The images of street art much scorned at that time—graffiti and scrawlings on pissoirs and the walls of houses—found their way to a new aesthetics in Dubuffet’s works, an aesthetics which has changed general perceptions. The subjects of his paintings—people or a landscape—are continually in motion, just as the materials used are, such as limestone, sand, tar and coal-dust. Nevertheless, no matter how raw and coarse the materials appear to be, and no matter how brutally and awfully some of them have been scratched, it is the highest form of aesthetics and the starting point for the intermeshing of high and low culture so widespread today.
The art exhibition house of the Langen Foundation is now dedicating a solo exhibition to this artist who is regarded as a forerunner and advocate of the representation of everyday reality. Around fifty works, including seldom shown works from the Viktor and Marianne Langen Collection, provide a comprehensive overview of the entire oeuvre.The prelude is made with works from the 1940s when the artist was discovering his own language of images.

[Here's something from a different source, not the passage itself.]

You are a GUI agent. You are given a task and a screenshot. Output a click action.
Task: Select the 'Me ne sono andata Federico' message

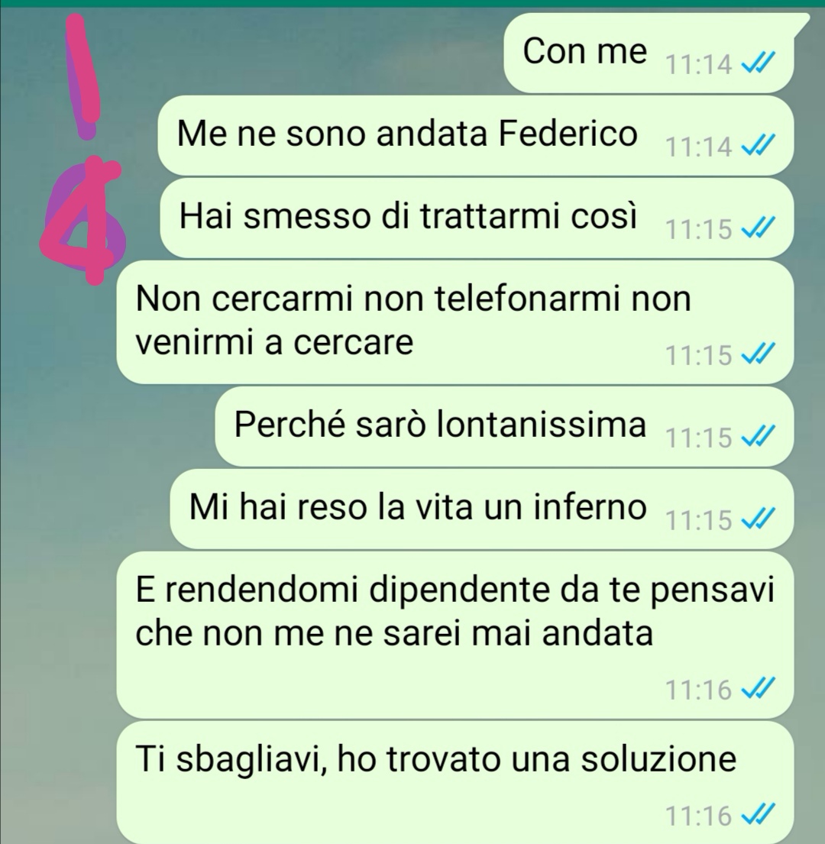tap(476, 136)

This is followed by the various phases that roughly can be called grotesque, abstract, hourloupe and late work.
With his ironically cheerful imagery, Dubuffet lyricizes the material element, the small, neglected things of everyday life, the simple living of people, animals and nature.Thus, his paintings, in a way completely different from the later pop art artists who admired him, depict what is trivial. His art does not deride what is ordinary, but rather shapes the hidden poetry of everyday things into multifaceted image-compositions with multiple meanings.
The characteristic alternation in Jean Dubuffet’s painting between reality and dream, outer and inner experience, the ambiguity of his subjects corresponds to the position of this highly individual art situated between abstraction and representation.
The exhibition was organized in collaboration with the Kunsthalle of the Munich Hypo Cultural Foundation and will be shown there from 19 June to 30 August 2009.